Monday, June 30, 2014

The Architect’s Alphabet

Guest Blogger Dept.: We welcome Rudyard Kipling to these e-pages with a piece of doggerel inspired by the architectural work of his cousin. The poem was discovered more than a half-century after Kipling’s death ... but let’s let the London Times take up the tale.

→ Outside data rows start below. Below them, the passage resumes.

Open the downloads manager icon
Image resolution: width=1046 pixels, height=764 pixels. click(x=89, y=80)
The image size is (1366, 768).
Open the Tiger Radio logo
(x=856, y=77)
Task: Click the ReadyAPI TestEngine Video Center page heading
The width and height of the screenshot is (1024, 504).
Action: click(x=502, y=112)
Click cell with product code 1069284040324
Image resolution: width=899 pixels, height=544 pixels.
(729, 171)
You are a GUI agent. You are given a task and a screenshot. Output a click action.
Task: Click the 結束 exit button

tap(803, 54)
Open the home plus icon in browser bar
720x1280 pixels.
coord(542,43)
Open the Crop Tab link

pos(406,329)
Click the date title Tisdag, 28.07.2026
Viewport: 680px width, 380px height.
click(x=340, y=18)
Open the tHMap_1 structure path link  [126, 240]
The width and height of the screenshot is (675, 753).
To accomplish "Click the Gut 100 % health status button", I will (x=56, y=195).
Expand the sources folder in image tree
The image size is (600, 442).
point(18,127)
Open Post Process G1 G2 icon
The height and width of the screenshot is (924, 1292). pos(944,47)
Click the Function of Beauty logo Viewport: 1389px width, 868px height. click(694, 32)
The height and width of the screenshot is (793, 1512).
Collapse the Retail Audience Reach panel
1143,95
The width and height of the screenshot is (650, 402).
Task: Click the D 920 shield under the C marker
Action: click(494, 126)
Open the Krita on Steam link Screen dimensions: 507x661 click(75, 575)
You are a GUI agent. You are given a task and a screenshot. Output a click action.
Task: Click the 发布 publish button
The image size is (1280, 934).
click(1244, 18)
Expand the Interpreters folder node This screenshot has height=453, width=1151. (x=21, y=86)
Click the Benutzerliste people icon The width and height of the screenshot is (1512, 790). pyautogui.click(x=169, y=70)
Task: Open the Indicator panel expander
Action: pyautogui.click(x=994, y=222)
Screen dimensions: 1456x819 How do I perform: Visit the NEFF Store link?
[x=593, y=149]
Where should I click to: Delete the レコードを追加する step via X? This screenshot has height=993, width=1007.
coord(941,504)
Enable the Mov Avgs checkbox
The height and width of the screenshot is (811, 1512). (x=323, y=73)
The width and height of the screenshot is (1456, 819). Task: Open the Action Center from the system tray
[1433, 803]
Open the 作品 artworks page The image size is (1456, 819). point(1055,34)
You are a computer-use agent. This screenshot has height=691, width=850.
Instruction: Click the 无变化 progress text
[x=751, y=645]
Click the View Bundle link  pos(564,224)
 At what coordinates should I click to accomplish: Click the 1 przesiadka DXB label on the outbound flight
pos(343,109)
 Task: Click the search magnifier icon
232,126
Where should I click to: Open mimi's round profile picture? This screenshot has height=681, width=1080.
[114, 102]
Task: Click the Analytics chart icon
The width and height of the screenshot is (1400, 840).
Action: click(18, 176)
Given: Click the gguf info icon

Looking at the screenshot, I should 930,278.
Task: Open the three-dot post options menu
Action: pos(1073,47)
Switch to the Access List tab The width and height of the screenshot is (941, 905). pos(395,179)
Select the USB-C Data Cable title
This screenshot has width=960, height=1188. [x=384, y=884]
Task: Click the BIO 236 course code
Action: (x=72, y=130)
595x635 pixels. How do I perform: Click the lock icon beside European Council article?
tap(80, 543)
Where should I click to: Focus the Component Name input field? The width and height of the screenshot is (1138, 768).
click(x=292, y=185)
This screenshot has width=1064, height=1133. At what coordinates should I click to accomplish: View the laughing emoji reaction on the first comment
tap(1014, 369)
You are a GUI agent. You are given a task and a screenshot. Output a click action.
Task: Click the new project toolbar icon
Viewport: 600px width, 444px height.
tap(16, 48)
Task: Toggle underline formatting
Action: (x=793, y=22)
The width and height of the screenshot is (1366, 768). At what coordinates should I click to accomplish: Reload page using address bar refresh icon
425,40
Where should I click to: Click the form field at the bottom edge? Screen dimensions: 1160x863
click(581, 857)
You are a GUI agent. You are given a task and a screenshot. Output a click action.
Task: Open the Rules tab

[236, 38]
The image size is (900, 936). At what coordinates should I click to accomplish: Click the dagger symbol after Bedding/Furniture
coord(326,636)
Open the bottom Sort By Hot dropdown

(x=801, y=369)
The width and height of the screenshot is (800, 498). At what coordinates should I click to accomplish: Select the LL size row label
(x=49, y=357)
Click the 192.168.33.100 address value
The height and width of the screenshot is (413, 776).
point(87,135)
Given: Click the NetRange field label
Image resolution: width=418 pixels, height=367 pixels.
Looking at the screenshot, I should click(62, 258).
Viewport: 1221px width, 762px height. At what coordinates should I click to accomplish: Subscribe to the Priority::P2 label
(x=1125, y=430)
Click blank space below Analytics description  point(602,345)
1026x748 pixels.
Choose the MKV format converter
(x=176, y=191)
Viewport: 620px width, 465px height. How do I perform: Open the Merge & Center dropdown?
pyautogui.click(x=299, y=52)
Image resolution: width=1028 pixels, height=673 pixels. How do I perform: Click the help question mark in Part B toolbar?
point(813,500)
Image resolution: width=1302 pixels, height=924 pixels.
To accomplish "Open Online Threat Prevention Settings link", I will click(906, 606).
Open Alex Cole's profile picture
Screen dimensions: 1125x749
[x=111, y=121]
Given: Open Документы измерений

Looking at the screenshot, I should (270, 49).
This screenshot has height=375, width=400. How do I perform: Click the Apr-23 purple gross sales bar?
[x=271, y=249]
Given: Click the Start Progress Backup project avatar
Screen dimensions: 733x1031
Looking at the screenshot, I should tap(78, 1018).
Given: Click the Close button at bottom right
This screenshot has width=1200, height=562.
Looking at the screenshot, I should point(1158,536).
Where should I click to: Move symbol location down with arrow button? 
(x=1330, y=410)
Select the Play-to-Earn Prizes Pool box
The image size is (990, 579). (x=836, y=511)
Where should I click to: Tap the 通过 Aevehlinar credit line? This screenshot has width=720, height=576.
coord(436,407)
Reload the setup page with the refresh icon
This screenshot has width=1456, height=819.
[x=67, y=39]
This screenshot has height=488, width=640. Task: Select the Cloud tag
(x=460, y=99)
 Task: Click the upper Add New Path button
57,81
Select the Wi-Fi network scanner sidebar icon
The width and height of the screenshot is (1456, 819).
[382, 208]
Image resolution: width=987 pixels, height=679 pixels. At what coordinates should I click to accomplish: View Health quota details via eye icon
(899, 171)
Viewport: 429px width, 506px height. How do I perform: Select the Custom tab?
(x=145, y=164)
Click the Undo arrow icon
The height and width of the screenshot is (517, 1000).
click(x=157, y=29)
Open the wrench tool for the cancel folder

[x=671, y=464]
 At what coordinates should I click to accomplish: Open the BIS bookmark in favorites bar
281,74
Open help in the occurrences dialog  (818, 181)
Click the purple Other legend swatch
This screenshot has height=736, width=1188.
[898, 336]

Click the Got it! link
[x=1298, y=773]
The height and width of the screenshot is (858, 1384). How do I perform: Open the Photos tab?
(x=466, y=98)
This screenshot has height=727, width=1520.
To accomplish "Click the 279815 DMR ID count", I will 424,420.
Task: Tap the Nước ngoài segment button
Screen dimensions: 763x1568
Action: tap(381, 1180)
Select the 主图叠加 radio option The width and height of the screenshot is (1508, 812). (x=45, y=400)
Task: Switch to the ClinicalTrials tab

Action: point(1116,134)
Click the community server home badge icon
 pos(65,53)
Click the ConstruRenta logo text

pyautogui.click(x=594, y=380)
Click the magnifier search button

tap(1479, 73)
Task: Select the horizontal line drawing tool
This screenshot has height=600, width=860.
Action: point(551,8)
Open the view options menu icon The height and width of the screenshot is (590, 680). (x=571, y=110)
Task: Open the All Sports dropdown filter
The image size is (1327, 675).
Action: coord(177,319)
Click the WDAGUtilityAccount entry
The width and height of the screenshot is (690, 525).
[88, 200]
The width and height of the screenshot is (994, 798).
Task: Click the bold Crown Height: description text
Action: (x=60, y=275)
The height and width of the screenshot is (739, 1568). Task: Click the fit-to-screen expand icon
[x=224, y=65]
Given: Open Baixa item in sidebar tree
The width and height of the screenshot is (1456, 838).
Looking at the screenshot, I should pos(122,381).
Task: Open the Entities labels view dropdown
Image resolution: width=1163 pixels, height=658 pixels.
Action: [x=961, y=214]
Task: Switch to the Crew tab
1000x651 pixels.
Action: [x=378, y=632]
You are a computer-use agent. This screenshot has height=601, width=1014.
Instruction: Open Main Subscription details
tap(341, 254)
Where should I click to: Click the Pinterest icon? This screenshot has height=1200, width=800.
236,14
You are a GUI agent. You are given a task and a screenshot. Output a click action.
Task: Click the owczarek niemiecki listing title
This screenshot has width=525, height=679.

                                                                       
                   

Rudyard Kipling
ARCHITECTS HAVE BEEN the butt of ridicule for longer than Prince Charles might think. We print here a hitherto unpublished poem by Rudyard Kipling, for which we are indebted to the anthologist (and education secretary) Kenneth Baker. He discovered it two weeks ago, when, as he recalls, “I was browsing through the Kipling archives in the Strongroom of the University of Sussex library.” The poem was written in the late 1890s in the margin of a notebook belonging to the architect, Sir Herbert Baker. The Ambo in the last line was the nickname of Kipling’s cousin and close friend, Ambrose Pointer, a modest architect who presumably did a poor job for Kipling. We would be delighted to hear from readers who can shed any further light on this matter. The poem is published with thanks to the National Trust and the University of Sussex library. A donation has been made for the Trust’s Wimpole Hall, the house of Kipling's daughter.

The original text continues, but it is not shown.